**Task prompt**
Beneath this line is the data. Output exactly the lines from the line with "Contact (484, 1158)" to the line with "Lucchese (36, 137)", both ends included, and nothing more.

Excerpts from a dataset
>>>
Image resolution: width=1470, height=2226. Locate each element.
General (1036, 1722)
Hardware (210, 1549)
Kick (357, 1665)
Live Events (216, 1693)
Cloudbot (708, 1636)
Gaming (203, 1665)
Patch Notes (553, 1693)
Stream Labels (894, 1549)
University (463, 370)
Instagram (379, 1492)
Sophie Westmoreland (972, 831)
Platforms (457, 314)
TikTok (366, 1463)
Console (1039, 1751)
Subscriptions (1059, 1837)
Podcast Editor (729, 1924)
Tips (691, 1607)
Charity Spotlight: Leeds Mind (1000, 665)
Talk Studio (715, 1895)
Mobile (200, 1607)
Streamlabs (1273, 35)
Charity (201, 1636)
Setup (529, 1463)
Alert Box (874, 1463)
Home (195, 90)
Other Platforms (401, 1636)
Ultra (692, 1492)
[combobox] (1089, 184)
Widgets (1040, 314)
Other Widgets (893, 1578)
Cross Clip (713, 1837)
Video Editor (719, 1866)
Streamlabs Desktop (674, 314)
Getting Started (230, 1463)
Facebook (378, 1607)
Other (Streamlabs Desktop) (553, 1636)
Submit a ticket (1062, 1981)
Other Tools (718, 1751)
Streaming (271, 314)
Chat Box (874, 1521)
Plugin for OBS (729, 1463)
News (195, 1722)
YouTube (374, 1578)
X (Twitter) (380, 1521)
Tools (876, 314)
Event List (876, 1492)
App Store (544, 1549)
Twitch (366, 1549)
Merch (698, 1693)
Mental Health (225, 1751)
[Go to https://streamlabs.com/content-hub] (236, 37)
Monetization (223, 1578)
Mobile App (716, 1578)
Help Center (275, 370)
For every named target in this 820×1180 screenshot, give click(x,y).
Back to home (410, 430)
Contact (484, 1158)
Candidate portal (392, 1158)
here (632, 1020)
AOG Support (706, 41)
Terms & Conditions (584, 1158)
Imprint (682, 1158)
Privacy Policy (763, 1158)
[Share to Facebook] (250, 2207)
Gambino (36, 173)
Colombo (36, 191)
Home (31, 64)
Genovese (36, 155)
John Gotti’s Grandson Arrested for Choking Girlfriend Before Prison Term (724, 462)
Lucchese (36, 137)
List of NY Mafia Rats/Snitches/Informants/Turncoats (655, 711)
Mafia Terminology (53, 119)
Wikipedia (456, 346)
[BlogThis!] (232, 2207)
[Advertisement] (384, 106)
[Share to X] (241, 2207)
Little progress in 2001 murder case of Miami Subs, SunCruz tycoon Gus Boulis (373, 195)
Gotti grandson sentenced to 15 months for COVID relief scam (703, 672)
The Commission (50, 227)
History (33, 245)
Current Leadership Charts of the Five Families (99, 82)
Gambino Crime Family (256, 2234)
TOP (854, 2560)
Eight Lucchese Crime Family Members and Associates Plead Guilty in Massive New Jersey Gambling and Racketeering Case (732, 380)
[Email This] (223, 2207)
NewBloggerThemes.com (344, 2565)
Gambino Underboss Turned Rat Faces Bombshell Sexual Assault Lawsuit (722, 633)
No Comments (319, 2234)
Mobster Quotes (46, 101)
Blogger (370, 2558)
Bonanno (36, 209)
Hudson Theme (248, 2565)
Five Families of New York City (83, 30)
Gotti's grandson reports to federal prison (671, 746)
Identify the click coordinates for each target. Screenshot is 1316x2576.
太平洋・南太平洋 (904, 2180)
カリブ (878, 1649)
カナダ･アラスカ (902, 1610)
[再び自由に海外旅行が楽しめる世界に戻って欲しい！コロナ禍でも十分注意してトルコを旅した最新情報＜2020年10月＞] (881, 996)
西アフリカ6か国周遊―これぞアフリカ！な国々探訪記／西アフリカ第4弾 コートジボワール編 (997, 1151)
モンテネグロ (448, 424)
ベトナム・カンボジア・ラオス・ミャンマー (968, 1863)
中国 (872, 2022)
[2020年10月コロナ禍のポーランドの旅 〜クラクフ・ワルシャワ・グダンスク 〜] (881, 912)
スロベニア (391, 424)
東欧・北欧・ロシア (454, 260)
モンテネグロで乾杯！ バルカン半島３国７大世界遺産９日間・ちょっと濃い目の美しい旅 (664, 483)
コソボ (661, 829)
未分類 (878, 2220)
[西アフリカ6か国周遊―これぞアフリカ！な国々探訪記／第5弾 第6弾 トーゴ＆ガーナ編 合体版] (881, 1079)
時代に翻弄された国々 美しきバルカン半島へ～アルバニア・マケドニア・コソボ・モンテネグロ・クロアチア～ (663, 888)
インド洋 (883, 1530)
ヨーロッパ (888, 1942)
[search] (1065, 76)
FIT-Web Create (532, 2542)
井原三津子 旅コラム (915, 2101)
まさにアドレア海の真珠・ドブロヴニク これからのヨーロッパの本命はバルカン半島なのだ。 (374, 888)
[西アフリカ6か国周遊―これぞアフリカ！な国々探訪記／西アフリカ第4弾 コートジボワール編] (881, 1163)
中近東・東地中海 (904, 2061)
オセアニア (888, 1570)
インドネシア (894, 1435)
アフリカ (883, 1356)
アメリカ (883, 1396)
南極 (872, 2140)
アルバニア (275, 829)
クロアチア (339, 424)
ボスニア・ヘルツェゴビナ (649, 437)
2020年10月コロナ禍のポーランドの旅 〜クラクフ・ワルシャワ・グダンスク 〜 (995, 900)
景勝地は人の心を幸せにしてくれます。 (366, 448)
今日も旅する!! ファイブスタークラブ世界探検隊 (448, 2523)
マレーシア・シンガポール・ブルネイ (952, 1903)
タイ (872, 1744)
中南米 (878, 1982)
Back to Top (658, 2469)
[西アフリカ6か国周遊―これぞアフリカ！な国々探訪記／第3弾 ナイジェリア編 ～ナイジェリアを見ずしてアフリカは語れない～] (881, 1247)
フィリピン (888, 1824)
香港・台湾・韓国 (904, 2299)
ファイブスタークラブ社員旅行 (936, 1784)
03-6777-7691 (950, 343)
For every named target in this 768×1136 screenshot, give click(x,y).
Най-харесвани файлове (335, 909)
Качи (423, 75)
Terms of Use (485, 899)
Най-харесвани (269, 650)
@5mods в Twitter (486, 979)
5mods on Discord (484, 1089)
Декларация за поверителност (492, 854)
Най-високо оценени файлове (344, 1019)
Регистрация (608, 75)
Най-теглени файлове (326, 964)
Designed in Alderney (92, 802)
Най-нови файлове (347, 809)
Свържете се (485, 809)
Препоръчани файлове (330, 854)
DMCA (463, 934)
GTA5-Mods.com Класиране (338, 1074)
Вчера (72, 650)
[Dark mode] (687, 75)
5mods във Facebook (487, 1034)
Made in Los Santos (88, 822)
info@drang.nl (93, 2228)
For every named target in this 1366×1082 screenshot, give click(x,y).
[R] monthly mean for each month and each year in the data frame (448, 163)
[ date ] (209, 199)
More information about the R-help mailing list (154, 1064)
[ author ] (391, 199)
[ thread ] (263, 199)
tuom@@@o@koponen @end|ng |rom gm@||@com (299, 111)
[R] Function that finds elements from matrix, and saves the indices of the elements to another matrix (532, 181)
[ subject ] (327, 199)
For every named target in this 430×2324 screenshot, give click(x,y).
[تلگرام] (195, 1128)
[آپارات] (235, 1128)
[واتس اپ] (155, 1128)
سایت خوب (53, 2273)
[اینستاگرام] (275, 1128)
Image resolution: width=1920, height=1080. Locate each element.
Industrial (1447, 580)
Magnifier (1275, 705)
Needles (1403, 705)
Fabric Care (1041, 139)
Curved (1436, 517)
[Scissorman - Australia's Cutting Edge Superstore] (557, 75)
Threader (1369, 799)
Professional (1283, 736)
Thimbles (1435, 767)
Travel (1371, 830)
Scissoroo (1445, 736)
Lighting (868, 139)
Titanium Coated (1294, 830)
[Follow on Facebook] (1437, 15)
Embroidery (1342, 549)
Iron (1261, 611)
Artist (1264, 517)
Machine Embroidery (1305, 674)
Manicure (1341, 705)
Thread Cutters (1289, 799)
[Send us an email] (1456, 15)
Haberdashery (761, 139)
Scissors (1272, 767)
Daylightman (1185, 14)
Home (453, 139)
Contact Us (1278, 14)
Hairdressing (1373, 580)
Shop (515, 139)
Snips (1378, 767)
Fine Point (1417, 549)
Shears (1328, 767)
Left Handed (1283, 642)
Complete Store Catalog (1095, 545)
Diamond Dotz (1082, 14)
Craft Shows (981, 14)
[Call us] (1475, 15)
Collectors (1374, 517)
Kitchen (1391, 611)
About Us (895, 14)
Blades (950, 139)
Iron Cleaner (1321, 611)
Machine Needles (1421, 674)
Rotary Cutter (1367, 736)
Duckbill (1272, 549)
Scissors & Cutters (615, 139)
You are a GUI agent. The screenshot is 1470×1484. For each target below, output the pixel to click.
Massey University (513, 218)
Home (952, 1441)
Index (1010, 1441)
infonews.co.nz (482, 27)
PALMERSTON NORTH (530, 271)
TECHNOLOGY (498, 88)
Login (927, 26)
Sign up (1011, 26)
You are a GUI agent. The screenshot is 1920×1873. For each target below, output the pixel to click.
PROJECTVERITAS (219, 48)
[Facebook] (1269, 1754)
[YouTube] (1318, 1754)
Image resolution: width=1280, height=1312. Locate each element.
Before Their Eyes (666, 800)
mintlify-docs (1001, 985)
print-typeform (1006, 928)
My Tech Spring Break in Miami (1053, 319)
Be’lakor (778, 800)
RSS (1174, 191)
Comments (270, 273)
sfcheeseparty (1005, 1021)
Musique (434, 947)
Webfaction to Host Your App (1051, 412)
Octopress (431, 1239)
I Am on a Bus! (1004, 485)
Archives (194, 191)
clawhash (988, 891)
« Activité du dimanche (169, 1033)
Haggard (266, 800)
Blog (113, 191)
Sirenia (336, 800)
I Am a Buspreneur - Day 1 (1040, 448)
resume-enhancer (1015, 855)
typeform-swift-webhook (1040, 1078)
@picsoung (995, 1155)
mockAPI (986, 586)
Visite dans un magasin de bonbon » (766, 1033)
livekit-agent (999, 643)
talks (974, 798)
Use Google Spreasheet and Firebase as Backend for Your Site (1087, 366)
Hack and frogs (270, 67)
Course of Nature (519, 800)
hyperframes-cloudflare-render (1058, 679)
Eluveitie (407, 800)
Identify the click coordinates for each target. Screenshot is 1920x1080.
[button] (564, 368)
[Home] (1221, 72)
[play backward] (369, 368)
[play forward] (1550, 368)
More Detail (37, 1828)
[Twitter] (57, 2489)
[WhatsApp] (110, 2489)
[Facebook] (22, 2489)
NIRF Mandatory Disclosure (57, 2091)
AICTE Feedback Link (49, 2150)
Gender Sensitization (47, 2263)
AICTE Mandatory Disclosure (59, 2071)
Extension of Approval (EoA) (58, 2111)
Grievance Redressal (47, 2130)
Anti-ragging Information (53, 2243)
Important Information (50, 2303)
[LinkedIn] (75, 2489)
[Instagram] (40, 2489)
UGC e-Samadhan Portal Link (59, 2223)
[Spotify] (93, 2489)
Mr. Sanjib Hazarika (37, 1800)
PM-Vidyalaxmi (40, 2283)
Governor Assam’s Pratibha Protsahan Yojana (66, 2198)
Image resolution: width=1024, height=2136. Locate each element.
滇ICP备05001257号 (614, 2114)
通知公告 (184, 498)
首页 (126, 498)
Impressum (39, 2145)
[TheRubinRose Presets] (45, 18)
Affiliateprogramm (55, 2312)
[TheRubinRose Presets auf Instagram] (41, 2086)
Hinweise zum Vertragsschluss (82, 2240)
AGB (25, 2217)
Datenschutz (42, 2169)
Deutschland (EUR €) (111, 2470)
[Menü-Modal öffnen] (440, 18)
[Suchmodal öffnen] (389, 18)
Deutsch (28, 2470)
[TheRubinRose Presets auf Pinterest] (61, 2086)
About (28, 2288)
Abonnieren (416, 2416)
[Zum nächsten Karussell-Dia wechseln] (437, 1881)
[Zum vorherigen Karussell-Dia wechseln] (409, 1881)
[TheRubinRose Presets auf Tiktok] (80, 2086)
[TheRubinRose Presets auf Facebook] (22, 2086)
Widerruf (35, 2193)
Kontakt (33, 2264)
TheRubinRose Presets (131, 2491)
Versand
<<<
**Solution below**
Contact (484, 1158)
Candidate portal (392, 1158)
here (632, 1020)
AOG Support (706, 41)
Terms & Conditions (584, 1158)
Imprint (682, 1158)
Privacy Policy (763, 1158)
[Share to Facebook] (250, 2207)
Gambino (36, 173)
Colombo (36, 191)
Home (31, 64)
Genovese (36, 155)
John Gotti’s Grandson Arrested for Choking Girlfriend Before Prison Term (724, 462)
Lucchese (36, 137)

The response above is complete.